Na trasie Warszawa – Lublin doszło do dwóch aktów dywersji. Podczas pierwszego z nich, w miejscowości Mika (woj. mazowieckie, pow. garwoliński), eksplozja ładunku wybuchowego zniszczyła tor kolejowy.
Zdaniem premiera Donalda Tuska, eksplozja miała najprawdopodobniej na celu wysadzenie pociągu.
W innym miejscu, niedaleko stacji kolejowej Gołąb (pow. puławski, woj. lubelskie) w niedzielę, pociąg z 475 pasażerami musiał nagle hamować z powodu uszkodzonej linii kolejowej.
Afera korupcyjna w Ukrainie. "Najbardziej pogrąży Zełenskiego"
Mieszkańcy usłyszeli huk. "Było strasznie"
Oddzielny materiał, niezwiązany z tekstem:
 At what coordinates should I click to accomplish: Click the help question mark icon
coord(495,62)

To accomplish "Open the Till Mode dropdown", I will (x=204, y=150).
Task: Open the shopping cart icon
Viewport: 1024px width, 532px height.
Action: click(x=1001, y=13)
Okoliczni mieszkańcy powiedzieli PAP, że w sobotę wieczorem słyszeli wybuch.
Wnuk od razu z góry przybiegł. Sąsiedzi wybiegli na ulice zaniepokojeni, ale nikt nic nie wiedział jeszcze, co się stało – relacjonował jeden z mieszkańców wsi Mika.
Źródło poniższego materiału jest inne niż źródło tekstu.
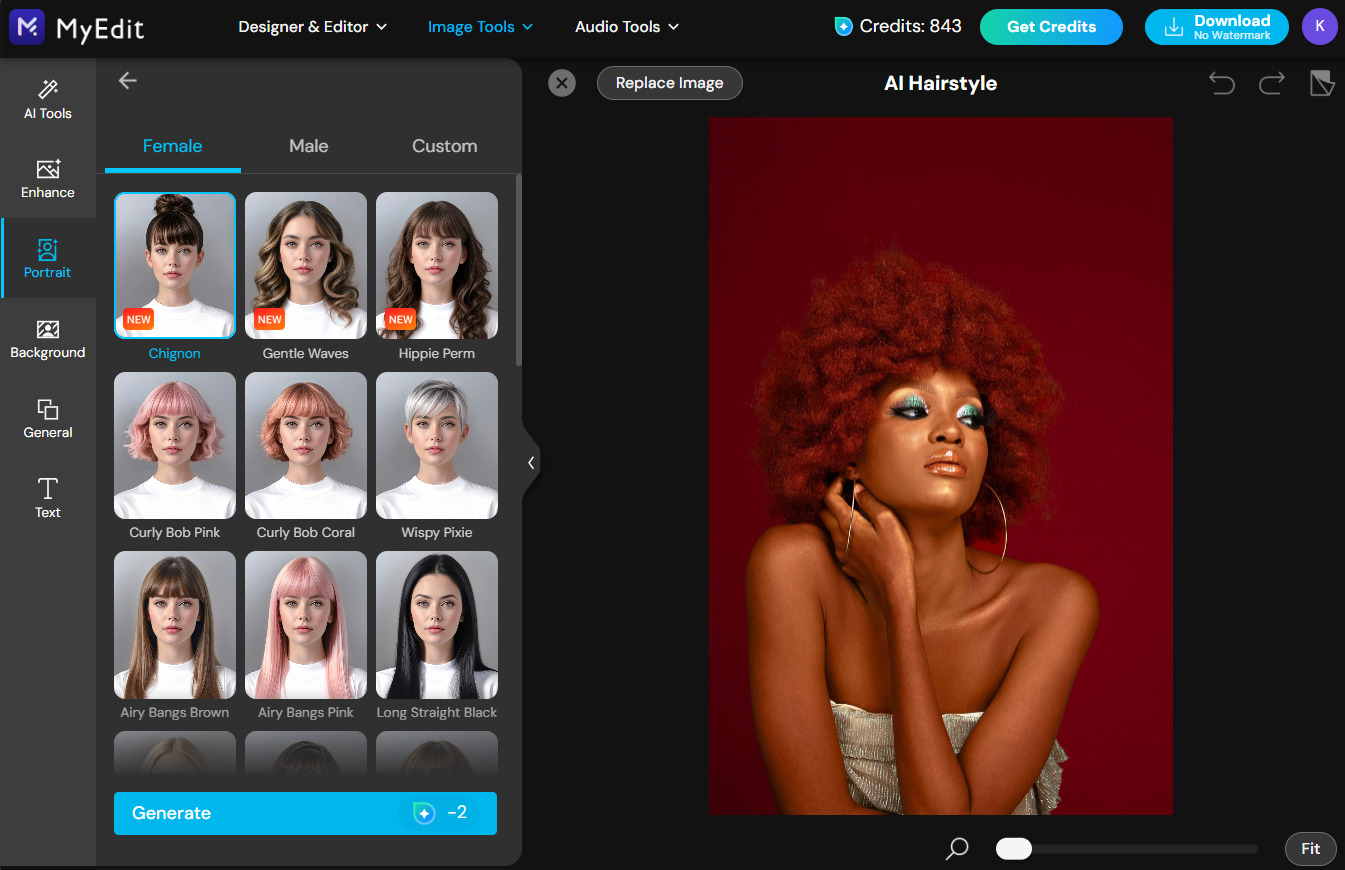Undo the last edit
This screenshot has height=870, width=1345.
pyautogui.click(x=1221, y=83)
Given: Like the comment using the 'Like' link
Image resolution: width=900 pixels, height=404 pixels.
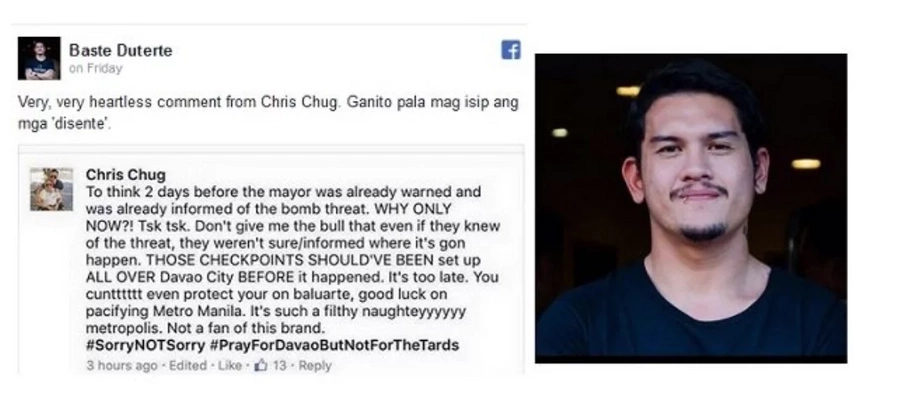Looking at the screenshot, I should point(230,366).
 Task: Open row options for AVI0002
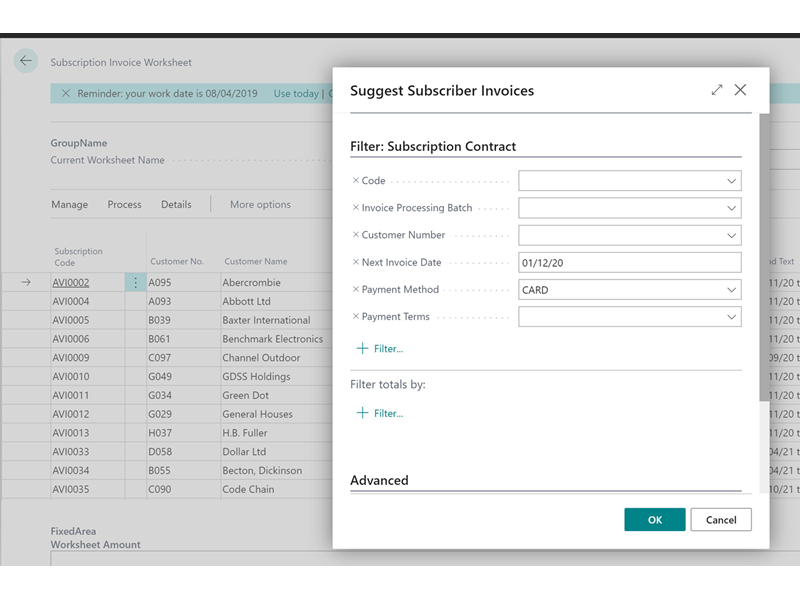point(136,283)
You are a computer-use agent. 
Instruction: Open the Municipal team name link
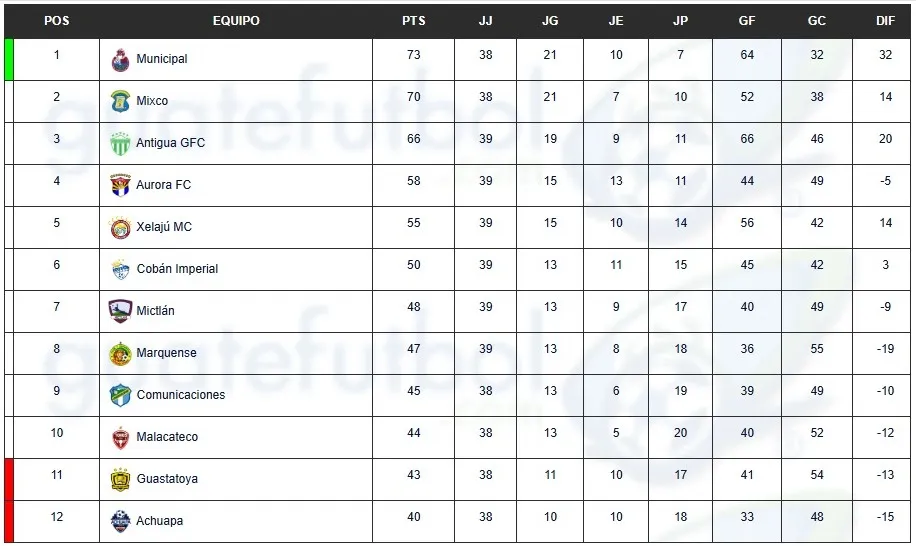pyautogui.click(x=162, y=59)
Pani Halina Zduniak również potwierdziła, że około godz. 21.00 słychać było wybuch.
Huk to był okropny. Moja córka, która mieszka blisko stacji, mówiła, że cała chałupa zadrżała. Jeden do drugiego dzwonił, nikt nic nie wiedział. Pewnie każdy myślał, że to znowu jakieś drony. Niedaleko jest też jednostka wojskowa, gdzie są składy paliwa lotniczego i od razu też takie podejrzenia były. Dopiero rano dowiedzieliśmy się, że jest taka awaria i wyrwało szyny – relacjonowała kobieta.
– Znajomi, którzy mieszkają kilometr stąd, mówili, że wieczorem aż szyby trzeszczały. Inny znajomy myślał, że drzwi mu wywali. Było strasznie. Każdy się teraz obawia, a szczególnie ci, którzy jeżdżą pociągiem – dodał pan Eugeniusz w rozmowie z PAP.
Służby nadal pracują w pobliżu stacji kolejowej we wsi Mika, ale wszelkie prace naprawcze, wg informacji PKP PLK, powinny zakończyć się jeszcze dzisiaj wieczorem.